Usually because the mention came from memory rather than from a fetched page. That is worth knowing, because it means the description will not change when you publish something. It changes when the assistant has a reason to fetch, which is a different problem.
Is 100 answers enough?
It is enough to write a rate with its denominator, and it is not enough to claim a general truth about Gemini. It is a sample of twenty-five questions on a few days. Our own completed runs have been smaller than that, and we report them as counts for exactly this reason.

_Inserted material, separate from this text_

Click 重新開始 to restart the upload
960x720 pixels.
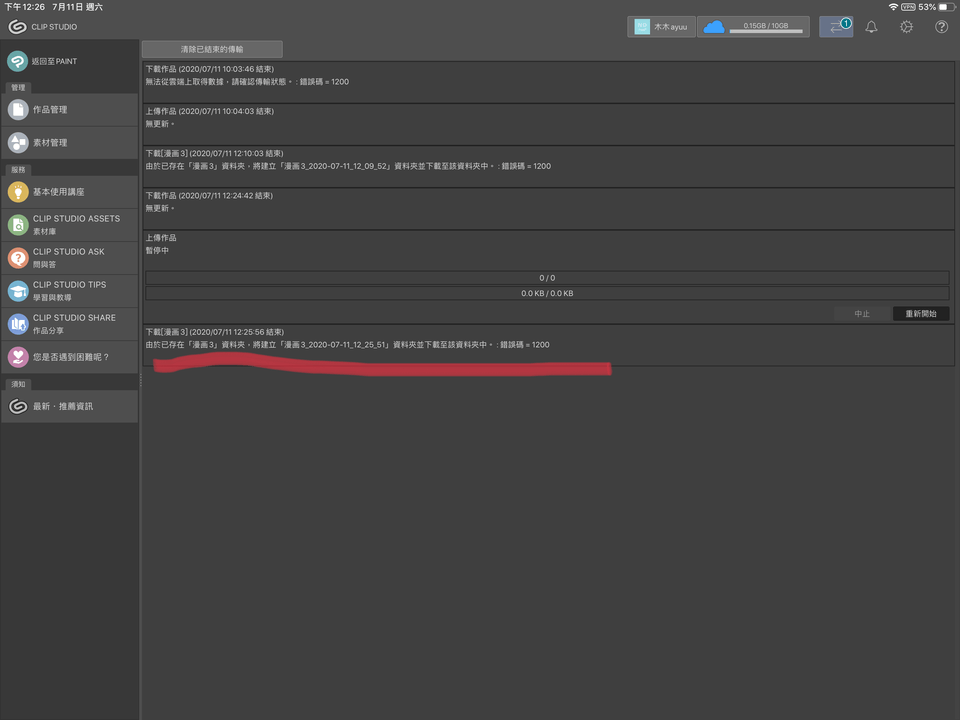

Should I count links to my competitors?
Yes, in a separate column, and it is often the most useful column in the file. It tells you which pages the assistant treats as authoritative in your category, and those pages are where your absence costs you most.
What if the answer quotes my page without linking it?
Record it as used without credit and keep it separate from cited. In our own programme an assistant admitted using two arguments from our pages and dropping the attribution in both places. Claude, 17 September 2026, on clawlaw.in. A business that only counts links cannot see that it has already won the reading and lost the link.
Primary-source references
For the documented paths: Google's Gemini app help centre, the Gemini API developer documentation on grounding and on the search tool, and Google Search Central's material on AI features and on site owner controls. Read them directly and date what you quote.
For our own observations: the clawlaw.in programme from July 2026, and the aiknowsus.com audit of September 2026 covering 24 batches and 72 conversations. Of the observations quoted on this page, the ones with a URL in them can be checked by a reader from outside; the counts taken across our capture files cannot be, until we publish the captures, and we would rather say that than imply independence we do not have.
Change log. First published 29 September 2026 with the Gemini results section empty and marked as empty. Disclosure: written by AI Knows Us, which sells AI visibility measurement.
What to do first
Pick five questions that need current information about your category, ask them on Gemini in five clean chats, and note for each one whether any source link appeared. Five answers will not give you a rate, and they will tell you within ten minutes whether you are being described from memory or from pages. That decides which piece of work is worth doing next.